The living situation

There are so many odd things happening right now...
familiarity, you may call it. I say it's a learning experience, and that clearly I've not learned enough from my experience with my abusive ex.

I am STILL being taken advantage of financially, I am STILL being put down, being told I'm not good enough, being called names, yelled at.
This time... This time I can't just walk away or put my foot down and pack their bags for them.

This is my home and yet I feel like I have no control.
The person I cannot stand the most, is the one I've known my whole life.
The one who raised me.
And it would be disrespectful to state exactly who this is, or my relation to them... Some may even say it's disrespectful to post a blog about this in the first place, but see... I need some guidance here.
This is NOT normal, is it?
Is this a common thing?

I feel trapped in my own home, I feel like if I don't do the dishes when THEY expect me to, If I don't go for a walk when THEY feel like it, then I'm nothing.
I am told I am lazy, stubborn, arrogant, impatient, naive, irresponsible, immature and many, many other words that are potentially threatening my self-esteem.

you see, if this person actually contributed it would have been a different situation, however no amount of money would make me stay in this situation.
But the point is : my names are on all the bills, I'm the only supplier of food, rent and expenses other than cigarettes.
oh yay, a free babysitter and someone who helps with chores and cooking.
that is pretty great, to be honest.
But at what cost? to be told that I'm not good enough?
ALL THE TIME?!?!

I can't have visitors or even a goddamn phone call without this person practically screaming in my ear.

one of our arguments?

them : Deven, you should close the windows and just turn the fan on.
me : the smoke from the forest fires have died down, leave the window open.
them : yeah, so long as it doesn't involve you getting off your lazy ass, right?
is that completely necessary? I don't think so.
Same with this one :

them : I'm going to be gone all weekend so you better have the place cleaned!me : I actually DO get up off my ass you know.
them: yeah, for what? to yap on the phone or be on the computer?!
I see a pattern here, do you? every time! I have been accused of being lazy, neglecting my duties as a parent, gossiping and sharing too much personal information with people, ignoring this "person" because I'm busy on my cellphone ( which isn't even activated!)

I would kick them out, I really would.
But this person has NO income, no means to get a job, no means to even get social assistance, always an excuse to just go about their life being a housekeeper or babysitter for $20 a day.
That's no way to live, it really,really isn't.

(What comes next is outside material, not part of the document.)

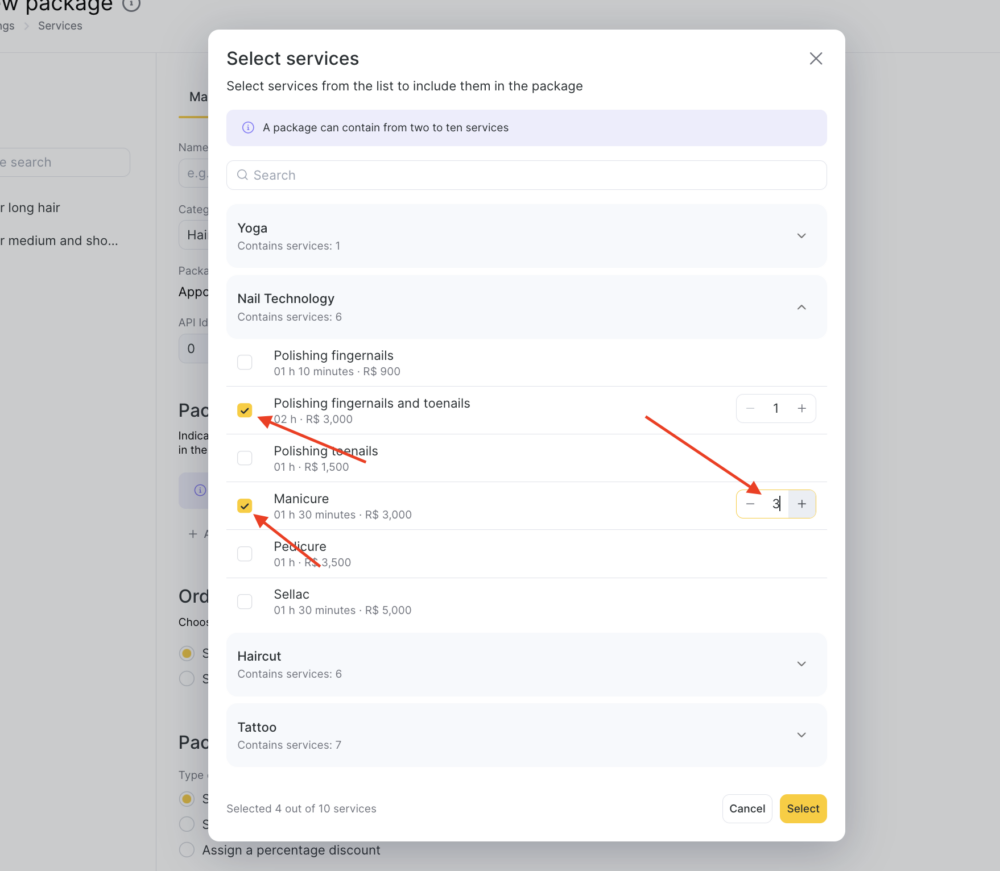Viewport: 1000px width, 871px height.
Task: Check the Pedicure service checkbox
Action: click(x=244, y=553)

What happens if I meet a lovely man who wants me to move in with him in 5 years down the road? (like I said : WHAT IF? )
Am I supposed ot just say " oh I can't unless this person lives with us" ? hah!
NO! not going to happen. no!

I think some of the tension in my previous (and abusive) relationship was caused by this person also living with us and interfering with a lot of things.
I'm not saying that the relationship would have turned out any better were my "roommate" to not be there, but it CERTAINLY did not help.

I wish I weren't so vulnerable, kind hearted or whatever you may call it...
But the thought of kicking this person out just... I can't do it.
so what now?
Therapy? we've taken therapy together and it's a load of rubbish. I commit, but the other person doesn't.

I don't know how to wiggle out of their steel tight grip on me.
Always, ALWAYS I have someone trying to control me.
Do I attract manipulative mooches??? what is it about me that makes these types of people just cling?

how do I get them to stay away?

at this point I am literally asking for advice rather than just ...blogging.